> **Trecho**:
Fogo
Por Arthur Soffiati
Evoco um depoimento: “Uma trilha, vinda da costa, cedo nos conduziu, através de espessos bosques, a uma grande floresta. Cavalgava adiante da tropa, observando as belas plantas, e pensando nos tapuias, que algumas vezes infestam essas paragens, quando, para meu pequeno espanto, vi de súbito, em frente de mim, dois homens escuros e nus. Tomei-os por selvagens no primeiro momento, e preparava a espingarda de dois canos para me defender de qualquer ataque, quando percebi que eram caçadores de lagartos. Os colonos, que vivem esparsos nessas solidões, gostam muito da carne da grande espécie de lagarto denominado teiú na língua geral dos índios da costa. Por isso, partem muitas vezes, entre matagais e florestas, em busca desses animais, levando um par de cães treinados para esse fim. Quando os cães se aproximam do lagarto, este se lança com a rapidez de uma flecha para a toca subterrânea, que lhe serve de morada, donde é arrancado e morto pelos caçadores. Sendo grande o calor, esses homens, cuja pele do corpo inteira fica tão tisnada pelo sol que podem passar por tapuias, desnudam-se completamente. Carregavam machados e dois lagartos de mais ou menos quatro pés de comprimento, inclusive a longa cauda. Esses caçadores, que conheciam bem a região, asseguraram-nos que estaríamos, em menos de uma hora, na fazenda de Muribeca, onde pretendíamos passar a noite. Com efeito, em breve passávamos a cerca que lhe servia de limite”.

> **Informações extraídas**:

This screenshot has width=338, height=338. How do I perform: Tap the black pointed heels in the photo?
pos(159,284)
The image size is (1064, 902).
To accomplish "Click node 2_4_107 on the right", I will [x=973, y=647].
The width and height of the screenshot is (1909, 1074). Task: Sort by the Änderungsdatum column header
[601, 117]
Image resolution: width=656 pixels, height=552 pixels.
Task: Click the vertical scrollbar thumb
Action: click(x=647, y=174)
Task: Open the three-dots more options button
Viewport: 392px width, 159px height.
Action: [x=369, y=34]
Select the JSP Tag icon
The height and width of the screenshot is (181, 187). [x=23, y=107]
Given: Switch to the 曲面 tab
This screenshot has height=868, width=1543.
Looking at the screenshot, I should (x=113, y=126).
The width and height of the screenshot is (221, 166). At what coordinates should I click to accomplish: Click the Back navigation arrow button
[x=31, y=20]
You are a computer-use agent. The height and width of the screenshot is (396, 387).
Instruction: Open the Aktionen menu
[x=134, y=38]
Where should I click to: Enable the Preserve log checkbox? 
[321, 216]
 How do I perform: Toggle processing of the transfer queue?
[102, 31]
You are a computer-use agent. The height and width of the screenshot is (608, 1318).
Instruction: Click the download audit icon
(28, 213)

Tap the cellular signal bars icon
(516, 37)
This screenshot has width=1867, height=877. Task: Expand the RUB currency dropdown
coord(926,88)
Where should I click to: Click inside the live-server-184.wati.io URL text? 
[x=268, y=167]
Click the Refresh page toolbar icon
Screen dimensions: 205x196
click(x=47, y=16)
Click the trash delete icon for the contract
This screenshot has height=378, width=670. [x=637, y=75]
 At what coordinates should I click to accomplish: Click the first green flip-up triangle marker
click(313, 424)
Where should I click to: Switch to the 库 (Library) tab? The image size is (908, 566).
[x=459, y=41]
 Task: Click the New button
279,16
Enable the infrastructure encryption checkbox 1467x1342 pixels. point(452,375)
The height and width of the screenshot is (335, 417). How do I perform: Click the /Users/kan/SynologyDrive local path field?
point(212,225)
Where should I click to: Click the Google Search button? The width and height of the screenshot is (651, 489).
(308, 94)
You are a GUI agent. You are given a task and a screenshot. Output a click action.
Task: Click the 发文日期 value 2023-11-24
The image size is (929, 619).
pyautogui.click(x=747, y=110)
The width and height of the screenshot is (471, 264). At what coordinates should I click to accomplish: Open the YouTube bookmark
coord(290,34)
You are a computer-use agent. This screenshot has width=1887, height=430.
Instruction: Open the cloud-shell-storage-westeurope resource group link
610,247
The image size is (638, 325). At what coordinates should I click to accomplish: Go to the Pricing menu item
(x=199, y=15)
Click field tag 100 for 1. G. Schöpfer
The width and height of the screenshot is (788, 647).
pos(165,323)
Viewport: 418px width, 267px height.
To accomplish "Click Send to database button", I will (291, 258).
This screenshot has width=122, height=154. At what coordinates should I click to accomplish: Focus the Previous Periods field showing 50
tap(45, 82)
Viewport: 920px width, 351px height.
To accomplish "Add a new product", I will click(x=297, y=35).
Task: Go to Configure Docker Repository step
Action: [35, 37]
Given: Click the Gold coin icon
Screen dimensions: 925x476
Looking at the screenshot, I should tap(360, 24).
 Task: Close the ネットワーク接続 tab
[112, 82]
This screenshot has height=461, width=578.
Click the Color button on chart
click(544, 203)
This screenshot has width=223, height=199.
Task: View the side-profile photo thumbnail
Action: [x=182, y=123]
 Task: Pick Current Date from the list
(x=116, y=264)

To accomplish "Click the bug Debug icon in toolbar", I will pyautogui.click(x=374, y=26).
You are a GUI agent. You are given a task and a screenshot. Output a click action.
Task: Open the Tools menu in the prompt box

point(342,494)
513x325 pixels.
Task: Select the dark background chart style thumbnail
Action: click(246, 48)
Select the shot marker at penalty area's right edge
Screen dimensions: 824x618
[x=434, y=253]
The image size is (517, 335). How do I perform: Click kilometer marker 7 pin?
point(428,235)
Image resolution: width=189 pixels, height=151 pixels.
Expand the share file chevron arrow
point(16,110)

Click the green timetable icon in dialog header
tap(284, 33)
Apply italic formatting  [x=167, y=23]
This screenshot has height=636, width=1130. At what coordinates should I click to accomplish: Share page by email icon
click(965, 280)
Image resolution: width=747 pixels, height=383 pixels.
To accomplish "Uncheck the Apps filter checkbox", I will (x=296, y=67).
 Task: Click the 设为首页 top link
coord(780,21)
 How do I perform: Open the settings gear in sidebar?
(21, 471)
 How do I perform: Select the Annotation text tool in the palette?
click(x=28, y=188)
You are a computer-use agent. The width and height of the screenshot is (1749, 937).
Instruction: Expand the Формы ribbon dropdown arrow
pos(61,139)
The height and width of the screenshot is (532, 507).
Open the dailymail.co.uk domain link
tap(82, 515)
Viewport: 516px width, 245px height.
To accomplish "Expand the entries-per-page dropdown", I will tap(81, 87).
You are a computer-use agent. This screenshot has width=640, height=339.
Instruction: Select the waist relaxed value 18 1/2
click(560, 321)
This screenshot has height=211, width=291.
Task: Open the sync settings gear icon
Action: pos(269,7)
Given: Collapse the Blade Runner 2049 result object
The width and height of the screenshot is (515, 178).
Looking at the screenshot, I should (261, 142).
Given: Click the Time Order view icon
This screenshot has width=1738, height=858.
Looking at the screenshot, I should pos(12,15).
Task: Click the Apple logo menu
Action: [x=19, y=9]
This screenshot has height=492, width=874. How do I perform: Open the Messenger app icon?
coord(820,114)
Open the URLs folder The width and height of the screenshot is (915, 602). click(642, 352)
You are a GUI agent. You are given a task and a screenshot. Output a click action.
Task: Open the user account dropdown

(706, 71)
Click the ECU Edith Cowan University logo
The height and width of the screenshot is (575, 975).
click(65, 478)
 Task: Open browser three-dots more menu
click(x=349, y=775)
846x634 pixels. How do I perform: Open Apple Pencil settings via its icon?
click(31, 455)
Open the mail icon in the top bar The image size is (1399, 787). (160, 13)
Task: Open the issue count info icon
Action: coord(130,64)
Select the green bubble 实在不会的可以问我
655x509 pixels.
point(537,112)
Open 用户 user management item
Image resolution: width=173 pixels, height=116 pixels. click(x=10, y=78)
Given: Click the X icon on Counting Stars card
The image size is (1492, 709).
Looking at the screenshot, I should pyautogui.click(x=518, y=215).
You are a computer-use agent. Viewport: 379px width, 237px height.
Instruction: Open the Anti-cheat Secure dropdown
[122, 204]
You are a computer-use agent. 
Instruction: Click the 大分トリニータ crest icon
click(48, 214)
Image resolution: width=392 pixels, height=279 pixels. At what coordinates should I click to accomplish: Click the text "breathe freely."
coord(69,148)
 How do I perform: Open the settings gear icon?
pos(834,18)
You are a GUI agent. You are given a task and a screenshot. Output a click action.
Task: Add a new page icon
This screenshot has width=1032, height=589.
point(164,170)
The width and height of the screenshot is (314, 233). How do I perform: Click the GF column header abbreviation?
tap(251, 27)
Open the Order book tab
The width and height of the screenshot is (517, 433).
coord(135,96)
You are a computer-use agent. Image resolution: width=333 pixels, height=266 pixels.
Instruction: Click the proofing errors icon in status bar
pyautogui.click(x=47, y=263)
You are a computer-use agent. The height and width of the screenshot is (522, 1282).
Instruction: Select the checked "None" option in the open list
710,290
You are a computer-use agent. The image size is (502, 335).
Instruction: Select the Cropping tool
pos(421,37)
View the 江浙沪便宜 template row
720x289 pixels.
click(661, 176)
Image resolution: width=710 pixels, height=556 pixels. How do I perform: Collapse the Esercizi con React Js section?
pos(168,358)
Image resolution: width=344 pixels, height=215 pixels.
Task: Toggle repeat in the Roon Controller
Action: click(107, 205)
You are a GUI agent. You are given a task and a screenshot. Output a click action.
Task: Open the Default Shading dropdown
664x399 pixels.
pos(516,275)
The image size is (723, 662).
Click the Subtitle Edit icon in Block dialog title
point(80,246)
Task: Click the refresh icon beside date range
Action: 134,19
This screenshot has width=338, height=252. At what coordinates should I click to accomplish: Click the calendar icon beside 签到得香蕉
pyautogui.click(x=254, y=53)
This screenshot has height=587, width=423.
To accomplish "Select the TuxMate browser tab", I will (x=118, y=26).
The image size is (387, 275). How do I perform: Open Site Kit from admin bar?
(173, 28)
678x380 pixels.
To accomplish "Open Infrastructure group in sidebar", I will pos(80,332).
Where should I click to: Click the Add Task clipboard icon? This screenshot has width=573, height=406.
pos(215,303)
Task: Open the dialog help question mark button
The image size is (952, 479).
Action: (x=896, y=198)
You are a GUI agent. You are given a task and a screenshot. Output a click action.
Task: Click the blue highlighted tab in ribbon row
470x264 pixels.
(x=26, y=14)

> **Tarefas do exercício**:
1: Diga se cada afirmação concorda com o trecho sobre os caçadores de lagartos, respondendo sim ou não e citando as palavras decisivas do trecho: (a) os caçadores levavam cães treinados para a caça; (b) o narrador seguia atrás da tropa; (c) os lagartos carregados mediam cerca de dez pés.
2: Liste todas as expressões do trecho sobre os caçadores de lagartos que nomeiam tipos de mata ou vegetação por onde passam o viajante ou os caçadores.
3: Escreva a continuação do trecho sobre os caçadores de lagartos a partir da última frase apresentada.

> **Respostas**:
1:
(a) Sim: "levando um par de cães treinados para esse fim".
(b) Não: "Cavalgava adiante da tropa".
(c) Não: "dois lagartos de mais ou menos quatro pés de comprimento".

2: espessos bosques; grande floresta; matagais; florestas

3:
Não era uma única pessoa, mas uma expedição, que caminhava por trilha em meio a espessa floresta, encontrando dois caçadores de teiú que pareciam indígenas. E o escritor prossegue: “Na escura e imponente mata virgem achamos bonitas plantas, e o soberbo ‘Convolvulus’ de flores azul-celeste enlaçava-se nos arbustos, até grande altura. O pio forte e grave do ‘juó’, em três ou quatro notas, é ouvido, nessas matas imensas, em todas horas do dia e mesmo à meia noite. Em todas as direções, divisamos um quadro encantador da majestosa solidão, às margens do Itabapoana, que, como fita de prata, vai coleando entre as selvas umbrosas, e corta uma planície verdejante, em cujo meio se localiza a grande fazenda de Muribeca, cercada de vastas plantações. Em todo o redor, florestas imensas limitam o horizonte”.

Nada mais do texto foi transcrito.